• Target pointing data:

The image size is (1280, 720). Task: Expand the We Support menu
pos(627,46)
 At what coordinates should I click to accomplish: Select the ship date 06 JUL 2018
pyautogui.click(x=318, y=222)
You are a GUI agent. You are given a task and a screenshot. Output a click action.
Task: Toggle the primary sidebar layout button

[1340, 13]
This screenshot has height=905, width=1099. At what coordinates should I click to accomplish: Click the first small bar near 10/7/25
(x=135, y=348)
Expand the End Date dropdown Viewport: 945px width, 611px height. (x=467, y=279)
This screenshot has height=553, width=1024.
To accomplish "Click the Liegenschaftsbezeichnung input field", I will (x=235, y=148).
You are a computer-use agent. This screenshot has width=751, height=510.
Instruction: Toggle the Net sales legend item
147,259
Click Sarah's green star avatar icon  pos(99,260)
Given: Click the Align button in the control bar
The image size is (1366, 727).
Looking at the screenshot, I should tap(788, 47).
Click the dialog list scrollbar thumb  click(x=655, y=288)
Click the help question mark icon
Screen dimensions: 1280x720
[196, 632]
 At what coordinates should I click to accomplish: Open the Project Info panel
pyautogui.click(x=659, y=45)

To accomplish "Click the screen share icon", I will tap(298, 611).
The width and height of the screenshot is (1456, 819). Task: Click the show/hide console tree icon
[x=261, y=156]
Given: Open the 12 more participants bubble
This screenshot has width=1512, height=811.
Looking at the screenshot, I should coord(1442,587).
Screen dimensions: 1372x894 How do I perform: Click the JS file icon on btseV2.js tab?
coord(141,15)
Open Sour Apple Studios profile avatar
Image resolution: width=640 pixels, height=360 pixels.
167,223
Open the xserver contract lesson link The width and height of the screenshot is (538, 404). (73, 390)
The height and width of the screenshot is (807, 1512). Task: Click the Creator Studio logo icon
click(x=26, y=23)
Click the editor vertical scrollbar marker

• What is asked: In the entries above, change every instance of "At what coordinates should I click to accomplish" to "Where should I click to accomplish" and leave everything else untouched.

• Result of the exercise:
The image size is (1280, 720). Task: Expand the We Support menu
pos(627,46)
 Where should I click to accomplish: Select the ship date 06 JUL 2018
pyautogui.click(x=318, y=222)
You are a GUI agent. You are given a task and a screenshot. Output a click action.
Task: Toggle the primary sidebar layout button

[1340, 13]
This screenshot has height=905, width=1099. Where should I click to accomplish: Click the first small bar near 10/7/25
(x=135, y=348)
Expand the End Date dropdown Viewport: 945px width, 611px height. (x=467, y=279)
This screenshot has height=553, width=1024.
To accomplish "Click the Liegenschaftsbezeichnung input field", I will (x=235, y=148).
You are a computer-use agent. This screenshot has width=751, height=510.
Instruction: Toggle the Net sales legend item
147,259
Click Sarah's green star avatar icon  pos(99,260)
Given: Click the Align button in the control bar
The image size is (1366, 727).
Looking at the screenshot, I should tap(788, 47).
Click the dialog list scrollbar thumb  click(x=655, y=288)
Click the help question mark icon
Screen dimensions: 1280x720
[196, 632]
 Where should I click to accomplish: Open the Project Info panel
pyautogui.click(x=659, y=45)

To accomplish "Click the screen share icon", I will tap(298, 611).
The width and height of the screenshot is (1456, 819). Task: Click the show/hide console tree icon
[x=261, y=156]
Given: Open the 12 more participants bubble
This screenshot has width=1512, height=811.
Looking at the screenshot, I should coord(1442,587).
Screen dimensions: 1372x894 How do I perform: Click the JS file icon on btseV2.js tab?
coord(141,15)
Open Sour Apple Studios profile avatar
Image resolution: width=640 pixels, height=360 pixels.
167,223
Open the xserver contract lesson link The width and height of the screenshot is (538, 404). (73, 390)
The height and width of the screenshot is (807, 1512). Task: Click the Creator Studio logo icon
click(x=26, y=23)
Click the editor vertical scrollbar marker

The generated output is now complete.